Part II: Premium Tax Credit Claim and Reconciliation

  • Line 9: Yes if allocating policy amounts (go to Part IV) or using marriage alternative (Part V); otherwise, No.
  • Line 10: Yes for annual calculation (if full-year coverage, no changes); No for monthly.
  • Line 11 (Annual): Enter totals from Form 1095-A Line 33 for columns (a) enrollment premiums, (b) SLCSP premiums, (c) contribution (8a), (d) max assistance (b – c), (e) PTC allowed (lesser of a/d), (f) APTC.
  • Lines 12-23 (Monthly): Break down per month from Form 1095-A Lines 21-32.
  • Line 24: Total PTC (sum of e).
  • Line 25: Total APTC (sum of f).
  • Line 26: Net PTC (if 24 > 25, enter on Schedule 3, Line 9; if equal, 0; if 25 > 24, go to Part III).

Part III: Repayment of Excess APTC

  • Line 27: Excess APTC (25 – 24).
  • Line 28: Repayment limit from Table 5 (based on income % FPL and filing status; no limit if ≥400%).
  • Line 29: Lesser of 27/28; enter on Schedule 2, Line 1a.

Part IV: Allocation of Policy Amounts

For shared policies (e.g., divorce, separate filing). Enter policy details, SSNs, months, and percentages (e.g., 0.50) for premiums, SLCSP, and APTC.

Part V: Alternative Calculation for Year of Marriage

Optional if eligible (unmarried Jan. 1, married Dec. 31, joint return, APTC paid). Reduces repayment; use Worksheets 3 and Table 4.

Common Mistakes and How to Avoid Them

  • Using incorrect SLCSP premiums: Verify with HealthCare.gov tool if missing.
  • Forgetting allocations for shared policies.
  • Math errors in sums or percentages.
  • Not noting “QSEHRA” if applicable (small employer reimbursements).
  • Ignoring unpaid premiums: Enter -0- if insufficient to maintain coverage.
  • Wrong FPL table: Use the highest if multi-state residency.

Double-check Form 1095-A (use corrected versions) and keep records.

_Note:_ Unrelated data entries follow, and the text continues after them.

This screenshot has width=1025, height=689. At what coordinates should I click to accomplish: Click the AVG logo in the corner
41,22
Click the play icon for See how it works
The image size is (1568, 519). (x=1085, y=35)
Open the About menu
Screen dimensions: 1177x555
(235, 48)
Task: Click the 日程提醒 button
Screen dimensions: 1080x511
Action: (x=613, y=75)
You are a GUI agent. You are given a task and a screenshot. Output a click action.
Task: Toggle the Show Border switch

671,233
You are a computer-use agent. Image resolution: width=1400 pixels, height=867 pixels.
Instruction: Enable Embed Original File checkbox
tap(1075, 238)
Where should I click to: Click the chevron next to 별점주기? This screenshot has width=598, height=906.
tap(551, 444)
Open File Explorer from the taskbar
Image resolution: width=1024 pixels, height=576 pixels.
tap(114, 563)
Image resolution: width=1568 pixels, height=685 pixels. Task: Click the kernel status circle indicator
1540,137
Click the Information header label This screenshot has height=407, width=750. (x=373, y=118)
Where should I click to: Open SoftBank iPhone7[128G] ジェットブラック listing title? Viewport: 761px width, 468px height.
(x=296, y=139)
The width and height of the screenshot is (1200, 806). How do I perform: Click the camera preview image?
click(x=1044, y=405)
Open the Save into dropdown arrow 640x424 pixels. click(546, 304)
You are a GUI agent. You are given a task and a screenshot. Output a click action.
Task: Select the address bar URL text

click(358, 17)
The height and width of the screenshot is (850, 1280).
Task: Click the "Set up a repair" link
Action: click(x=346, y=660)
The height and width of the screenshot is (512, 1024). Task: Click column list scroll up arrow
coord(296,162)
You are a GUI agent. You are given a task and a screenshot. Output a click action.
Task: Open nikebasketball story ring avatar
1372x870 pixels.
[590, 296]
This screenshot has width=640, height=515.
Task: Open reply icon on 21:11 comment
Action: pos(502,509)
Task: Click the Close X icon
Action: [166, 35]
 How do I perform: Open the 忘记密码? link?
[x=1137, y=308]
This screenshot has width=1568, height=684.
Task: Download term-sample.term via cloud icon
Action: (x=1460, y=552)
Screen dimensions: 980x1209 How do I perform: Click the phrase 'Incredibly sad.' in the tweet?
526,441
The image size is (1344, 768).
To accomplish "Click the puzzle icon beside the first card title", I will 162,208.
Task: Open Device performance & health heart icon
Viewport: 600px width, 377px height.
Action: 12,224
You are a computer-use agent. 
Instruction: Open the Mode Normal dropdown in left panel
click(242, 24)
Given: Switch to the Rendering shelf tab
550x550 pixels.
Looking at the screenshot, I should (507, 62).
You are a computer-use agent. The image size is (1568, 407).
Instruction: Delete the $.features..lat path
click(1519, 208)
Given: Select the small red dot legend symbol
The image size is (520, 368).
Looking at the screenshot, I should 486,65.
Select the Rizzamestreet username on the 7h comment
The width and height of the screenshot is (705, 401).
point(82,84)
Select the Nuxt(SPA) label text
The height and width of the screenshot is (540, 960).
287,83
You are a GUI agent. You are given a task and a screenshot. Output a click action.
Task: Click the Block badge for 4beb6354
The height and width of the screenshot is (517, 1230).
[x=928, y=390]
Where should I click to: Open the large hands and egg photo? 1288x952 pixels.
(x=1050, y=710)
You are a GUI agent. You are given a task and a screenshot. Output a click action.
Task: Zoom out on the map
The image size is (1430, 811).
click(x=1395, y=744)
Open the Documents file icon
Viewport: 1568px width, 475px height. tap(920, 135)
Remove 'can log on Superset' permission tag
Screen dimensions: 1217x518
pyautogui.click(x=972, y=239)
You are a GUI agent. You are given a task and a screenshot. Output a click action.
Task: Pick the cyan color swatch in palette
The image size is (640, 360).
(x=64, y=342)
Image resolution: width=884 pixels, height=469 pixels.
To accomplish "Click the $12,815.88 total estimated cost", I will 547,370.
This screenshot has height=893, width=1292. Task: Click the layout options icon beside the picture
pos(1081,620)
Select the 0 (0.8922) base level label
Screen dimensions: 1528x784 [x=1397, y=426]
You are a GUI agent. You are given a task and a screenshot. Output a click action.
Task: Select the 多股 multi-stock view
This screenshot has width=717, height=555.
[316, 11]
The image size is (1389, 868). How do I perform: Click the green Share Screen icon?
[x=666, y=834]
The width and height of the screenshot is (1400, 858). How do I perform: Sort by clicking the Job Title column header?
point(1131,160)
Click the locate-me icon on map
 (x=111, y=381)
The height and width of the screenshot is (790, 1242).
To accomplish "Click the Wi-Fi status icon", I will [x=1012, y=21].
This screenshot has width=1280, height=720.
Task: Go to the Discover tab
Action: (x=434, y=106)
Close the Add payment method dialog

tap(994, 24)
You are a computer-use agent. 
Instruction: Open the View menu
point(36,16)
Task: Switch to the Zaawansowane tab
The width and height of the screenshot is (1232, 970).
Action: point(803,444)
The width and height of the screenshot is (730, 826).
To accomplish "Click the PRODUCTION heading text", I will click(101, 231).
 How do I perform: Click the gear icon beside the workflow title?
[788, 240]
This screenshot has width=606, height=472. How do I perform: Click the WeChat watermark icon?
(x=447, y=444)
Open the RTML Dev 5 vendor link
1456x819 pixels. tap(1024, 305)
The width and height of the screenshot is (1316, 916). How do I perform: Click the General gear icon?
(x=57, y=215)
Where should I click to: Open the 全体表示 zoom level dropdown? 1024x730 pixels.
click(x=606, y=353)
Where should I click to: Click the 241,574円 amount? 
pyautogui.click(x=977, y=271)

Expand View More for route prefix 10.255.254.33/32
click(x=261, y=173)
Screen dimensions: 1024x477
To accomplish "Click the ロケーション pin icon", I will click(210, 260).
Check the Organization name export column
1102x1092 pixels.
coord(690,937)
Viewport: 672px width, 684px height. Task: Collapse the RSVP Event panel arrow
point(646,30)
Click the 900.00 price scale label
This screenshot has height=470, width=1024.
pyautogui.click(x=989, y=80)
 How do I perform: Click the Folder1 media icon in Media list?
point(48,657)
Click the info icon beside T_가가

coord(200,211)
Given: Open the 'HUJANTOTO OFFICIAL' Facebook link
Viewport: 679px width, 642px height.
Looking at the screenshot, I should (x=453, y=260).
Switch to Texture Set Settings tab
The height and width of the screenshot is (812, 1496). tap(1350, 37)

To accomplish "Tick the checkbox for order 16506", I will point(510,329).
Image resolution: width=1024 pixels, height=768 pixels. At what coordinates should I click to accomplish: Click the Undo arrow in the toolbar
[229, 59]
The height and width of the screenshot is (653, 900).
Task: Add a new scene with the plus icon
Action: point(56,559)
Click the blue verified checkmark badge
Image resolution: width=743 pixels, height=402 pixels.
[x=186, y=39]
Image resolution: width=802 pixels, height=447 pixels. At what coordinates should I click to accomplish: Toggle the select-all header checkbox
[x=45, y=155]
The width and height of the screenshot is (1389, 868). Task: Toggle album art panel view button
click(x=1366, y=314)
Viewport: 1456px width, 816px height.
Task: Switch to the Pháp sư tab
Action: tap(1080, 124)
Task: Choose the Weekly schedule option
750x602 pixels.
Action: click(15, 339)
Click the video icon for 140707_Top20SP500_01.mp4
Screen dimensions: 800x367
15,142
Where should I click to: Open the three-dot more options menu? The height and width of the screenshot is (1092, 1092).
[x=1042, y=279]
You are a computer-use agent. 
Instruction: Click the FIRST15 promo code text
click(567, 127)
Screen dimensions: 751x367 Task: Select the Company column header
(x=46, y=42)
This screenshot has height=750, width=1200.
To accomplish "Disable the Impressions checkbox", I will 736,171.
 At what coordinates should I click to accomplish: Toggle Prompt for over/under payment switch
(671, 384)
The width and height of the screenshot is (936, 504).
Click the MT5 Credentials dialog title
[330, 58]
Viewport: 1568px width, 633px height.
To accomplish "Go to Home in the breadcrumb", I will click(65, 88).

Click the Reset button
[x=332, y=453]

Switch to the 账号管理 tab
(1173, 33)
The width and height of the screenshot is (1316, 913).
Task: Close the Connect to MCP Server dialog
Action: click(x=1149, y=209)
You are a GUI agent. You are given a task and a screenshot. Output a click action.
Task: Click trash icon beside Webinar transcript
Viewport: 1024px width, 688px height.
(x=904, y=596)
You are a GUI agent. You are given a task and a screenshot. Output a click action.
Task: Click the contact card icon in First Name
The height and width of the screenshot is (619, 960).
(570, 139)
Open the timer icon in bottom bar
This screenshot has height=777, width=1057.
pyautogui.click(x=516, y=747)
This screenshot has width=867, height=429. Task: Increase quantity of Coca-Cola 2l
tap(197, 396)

Required Documents for Form 8962

  • Form 1095-A (sent by Marketplace by Jan. 31, 2026).
  • Tax return details (AGI, dependents).
  • Worksheets from instructions (e.g., MAGI, FPL %).
  • Pub. 974 for advanced scenarios like QSEHRA or allocations.

Recent Updates for Tax Year 2025

  • Coverage month definition: Now includes partial unpaid premiums if enough paid to avoid termination (grace periods, thresholds).
  • No automatic MEC forms (1095-B/C); request if needed.
  • Employer affordability: Includes family costs, not just employee.
  • Expanded eligibility through 2025 (no 400% FPL cap), but full repayment of excess APTC without limits after 2025.
  • Report changes to Marketplace for accurate APTC.

Frequently Asked Questions (FAQs)

What if I didn’t receive Form 1095-A?

Contact the Marketplace; it’s required for Form 8962.

Can I claim PTC if income is below 100% FPL?

Yes, if you estimated higher at enrollment and received APTC.

What happens if I owe excess APTC?

Repay via Line 29; limits apply based on income (e.g., $375 for single under 200% FPL).

Is PTC available for self-employed individuals?

Yes, if eligible; it may also affect self-employed health insurance deduction.

How do I handle multiple Forms 1095-A?

Sum amounts for each month or annual totals.

For more, see IRS Pub. 974 or consult a tax professional.

Navigating Form 8962 can seem complex, but with accurate info from trusted sources like IRS.gov, you’ll ensure compliance and maximize benefits. File electronically for faster processing, and remember: accurate reconciliation prevents surprises. If you have questions, visit IRS.gov or use tax software for guided help.